» WHAT TO DO:
Go through the data and copy every line in which "circle" appears.
┌──
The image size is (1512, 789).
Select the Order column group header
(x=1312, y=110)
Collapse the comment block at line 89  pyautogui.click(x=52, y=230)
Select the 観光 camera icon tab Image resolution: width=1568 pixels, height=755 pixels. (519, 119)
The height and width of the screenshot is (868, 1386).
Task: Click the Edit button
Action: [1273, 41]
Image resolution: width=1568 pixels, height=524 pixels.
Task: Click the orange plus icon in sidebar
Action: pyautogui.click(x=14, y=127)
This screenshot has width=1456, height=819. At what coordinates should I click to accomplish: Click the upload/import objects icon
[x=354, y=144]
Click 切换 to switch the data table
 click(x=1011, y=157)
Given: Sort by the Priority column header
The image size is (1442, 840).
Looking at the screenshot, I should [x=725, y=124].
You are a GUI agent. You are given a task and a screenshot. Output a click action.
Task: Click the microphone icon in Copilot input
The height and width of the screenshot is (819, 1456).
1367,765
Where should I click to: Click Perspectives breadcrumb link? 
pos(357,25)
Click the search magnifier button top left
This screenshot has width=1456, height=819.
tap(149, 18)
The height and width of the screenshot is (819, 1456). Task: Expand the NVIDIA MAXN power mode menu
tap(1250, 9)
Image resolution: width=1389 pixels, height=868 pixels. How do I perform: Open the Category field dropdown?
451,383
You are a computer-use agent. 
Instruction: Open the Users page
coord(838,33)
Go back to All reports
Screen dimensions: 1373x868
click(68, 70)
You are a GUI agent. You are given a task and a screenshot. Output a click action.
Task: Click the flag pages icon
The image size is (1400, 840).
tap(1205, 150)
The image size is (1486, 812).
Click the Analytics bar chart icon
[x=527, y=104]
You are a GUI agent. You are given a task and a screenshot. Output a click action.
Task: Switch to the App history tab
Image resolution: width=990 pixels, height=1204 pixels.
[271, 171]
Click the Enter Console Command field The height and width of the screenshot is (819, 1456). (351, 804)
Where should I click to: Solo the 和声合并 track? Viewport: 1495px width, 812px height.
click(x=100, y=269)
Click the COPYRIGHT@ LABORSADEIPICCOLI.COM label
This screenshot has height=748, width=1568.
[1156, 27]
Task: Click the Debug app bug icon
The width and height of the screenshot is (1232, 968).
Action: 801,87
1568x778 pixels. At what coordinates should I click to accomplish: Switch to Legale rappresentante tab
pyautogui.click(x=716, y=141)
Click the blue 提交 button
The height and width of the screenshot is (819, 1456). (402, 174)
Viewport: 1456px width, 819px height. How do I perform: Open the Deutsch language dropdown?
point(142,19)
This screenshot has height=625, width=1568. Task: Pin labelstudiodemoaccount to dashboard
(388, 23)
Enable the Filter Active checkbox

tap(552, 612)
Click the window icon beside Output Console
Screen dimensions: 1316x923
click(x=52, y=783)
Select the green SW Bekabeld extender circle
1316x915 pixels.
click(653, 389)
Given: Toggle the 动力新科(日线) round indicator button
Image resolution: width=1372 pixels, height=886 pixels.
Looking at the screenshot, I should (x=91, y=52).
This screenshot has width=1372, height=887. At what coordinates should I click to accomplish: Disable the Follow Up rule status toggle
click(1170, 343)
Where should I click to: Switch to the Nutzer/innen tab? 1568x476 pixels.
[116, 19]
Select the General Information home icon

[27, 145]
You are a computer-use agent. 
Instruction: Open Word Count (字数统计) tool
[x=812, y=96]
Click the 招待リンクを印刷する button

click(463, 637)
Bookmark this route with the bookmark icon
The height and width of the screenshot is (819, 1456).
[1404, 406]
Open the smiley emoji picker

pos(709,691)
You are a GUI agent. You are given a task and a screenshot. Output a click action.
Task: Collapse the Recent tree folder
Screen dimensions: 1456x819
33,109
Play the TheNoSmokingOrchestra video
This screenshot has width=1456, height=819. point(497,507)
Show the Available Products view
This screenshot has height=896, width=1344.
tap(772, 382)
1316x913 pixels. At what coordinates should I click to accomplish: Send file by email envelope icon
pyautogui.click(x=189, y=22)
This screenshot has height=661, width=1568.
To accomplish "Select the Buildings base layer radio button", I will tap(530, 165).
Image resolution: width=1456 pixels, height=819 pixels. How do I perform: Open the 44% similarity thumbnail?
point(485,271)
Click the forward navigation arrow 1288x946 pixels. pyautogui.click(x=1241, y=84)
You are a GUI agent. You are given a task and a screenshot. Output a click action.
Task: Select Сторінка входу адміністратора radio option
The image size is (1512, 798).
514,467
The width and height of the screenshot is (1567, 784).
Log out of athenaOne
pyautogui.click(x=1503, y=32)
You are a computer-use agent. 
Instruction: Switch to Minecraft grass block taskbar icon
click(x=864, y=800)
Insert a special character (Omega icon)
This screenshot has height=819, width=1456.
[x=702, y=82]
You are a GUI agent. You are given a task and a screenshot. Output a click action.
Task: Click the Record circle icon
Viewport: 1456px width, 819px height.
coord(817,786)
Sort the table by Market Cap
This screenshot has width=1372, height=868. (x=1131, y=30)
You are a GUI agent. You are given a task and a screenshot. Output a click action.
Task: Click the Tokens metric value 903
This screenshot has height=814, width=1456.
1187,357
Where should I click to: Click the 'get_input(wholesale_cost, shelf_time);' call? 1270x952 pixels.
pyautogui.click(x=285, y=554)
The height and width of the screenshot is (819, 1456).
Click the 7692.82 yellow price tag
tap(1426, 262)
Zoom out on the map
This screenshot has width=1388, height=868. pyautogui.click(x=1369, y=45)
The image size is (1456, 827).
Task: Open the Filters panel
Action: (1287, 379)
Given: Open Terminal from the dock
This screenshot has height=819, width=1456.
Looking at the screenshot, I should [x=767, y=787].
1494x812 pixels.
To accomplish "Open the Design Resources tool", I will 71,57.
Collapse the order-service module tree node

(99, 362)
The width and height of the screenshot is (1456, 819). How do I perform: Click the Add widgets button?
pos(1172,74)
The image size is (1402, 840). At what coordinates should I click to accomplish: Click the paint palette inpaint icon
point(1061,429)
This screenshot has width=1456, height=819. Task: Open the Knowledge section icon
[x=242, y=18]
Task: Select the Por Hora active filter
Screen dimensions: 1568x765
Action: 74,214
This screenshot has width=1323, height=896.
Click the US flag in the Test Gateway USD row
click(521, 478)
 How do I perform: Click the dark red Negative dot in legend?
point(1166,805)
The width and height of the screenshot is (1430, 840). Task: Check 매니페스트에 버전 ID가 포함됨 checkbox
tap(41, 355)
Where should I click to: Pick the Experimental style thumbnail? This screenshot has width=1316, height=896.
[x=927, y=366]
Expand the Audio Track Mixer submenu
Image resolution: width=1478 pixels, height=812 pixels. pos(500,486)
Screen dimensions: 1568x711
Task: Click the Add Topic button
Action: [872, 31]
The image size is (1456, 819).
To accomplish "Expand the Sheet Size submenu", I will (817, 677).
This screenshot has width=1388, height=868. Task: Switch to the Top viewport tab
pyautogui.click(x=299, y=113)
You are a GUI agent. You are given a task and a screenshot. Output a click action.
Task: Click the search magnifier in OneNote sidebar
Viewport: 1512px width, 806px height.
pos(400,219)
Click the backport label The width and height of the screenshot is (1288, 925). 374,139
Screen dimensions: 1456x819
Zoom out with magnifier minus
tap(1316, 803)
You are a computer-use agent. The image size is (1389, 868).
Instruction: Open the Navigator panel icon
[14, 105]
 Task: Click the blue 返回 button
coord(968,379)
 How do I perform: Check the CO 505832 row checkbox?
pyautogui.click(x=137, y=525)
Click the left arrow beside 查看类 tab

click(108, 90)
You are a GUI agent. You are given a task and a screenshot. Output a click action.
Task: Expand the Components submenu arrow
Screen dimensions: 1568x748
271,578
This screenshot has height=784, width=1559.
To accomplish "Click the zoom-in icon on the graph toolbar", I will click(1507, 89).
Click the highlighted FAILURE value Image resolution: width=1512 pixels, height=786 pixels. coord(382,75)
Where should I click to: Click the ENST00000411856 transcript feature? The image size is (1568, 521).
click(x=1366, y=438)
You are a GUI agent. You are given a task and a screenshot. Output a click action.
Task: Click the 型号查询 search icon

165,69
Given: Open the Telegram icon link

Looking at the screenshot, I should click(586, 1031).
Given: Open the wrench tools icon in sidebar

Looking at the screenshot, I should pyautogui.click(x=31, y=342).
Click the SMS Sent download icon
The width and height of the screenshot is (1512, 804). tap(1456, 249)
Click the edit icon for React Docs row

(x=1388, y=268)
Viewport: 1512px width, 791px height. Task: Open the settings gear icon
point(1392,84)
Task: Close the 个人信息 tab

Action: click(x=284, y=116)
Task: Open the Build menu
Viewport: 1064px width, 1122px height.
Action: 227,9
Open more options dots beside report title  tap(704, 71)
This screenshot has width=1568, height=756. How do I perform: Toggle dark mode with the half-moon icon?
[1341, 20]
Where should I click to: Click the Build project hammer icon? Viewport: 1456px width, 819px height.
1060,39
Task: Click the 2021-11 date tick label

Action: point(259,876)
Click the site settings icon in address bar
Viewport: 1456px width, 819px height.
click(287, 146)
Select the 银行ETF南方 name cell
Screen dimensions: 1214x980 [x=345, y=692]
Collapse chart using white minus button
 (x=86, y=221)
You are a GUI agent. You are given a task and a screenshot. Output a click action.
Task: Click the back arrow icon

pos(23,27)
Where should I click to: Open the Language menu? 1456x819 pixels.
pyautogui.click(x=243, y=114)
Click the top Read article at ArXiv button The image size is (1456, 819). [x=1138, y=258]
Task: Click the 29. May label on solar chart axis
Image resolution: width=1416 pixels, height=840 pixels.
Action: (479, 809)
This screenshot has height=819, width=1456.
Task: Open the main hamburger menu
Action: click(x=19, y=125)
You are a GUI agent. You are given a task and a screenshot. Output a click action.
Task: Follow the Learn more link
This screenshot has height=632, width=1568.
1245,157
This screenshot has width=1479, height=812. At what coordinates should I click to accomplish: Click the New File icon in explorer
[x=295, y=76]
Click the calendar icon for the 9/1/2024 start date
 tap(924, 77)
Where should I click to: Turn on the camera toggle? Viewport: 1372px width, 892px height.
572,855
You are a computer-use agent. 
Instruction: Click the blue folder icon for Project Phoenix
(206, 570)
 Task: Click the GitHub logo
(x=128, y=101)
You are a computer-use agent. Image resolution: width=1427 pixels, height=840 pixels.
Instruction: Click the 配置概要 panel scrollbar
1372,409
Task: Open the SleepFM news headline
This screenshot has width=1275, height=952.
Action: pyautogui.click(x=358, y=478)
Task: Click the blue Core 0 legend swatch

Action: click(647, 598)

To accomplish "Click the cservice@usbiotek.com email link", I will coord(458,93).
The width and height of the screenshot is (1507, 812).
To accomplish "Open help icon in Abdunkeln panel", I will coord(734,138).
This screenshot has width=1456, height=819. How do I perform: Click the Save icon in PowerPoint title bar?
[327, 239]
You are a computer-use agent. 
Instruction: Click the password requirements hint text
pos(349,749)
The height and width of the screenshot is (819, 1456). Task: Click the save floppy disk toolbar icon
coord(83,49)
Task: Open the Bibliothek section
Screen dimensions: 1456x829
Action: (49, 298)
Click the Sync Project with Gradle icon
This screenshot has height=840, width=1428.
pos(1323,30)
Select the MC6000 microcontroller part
└──
» SOLVED EXERCISE:
Select the green SW Bekabeld extender circle
Task: Click the Record circle icon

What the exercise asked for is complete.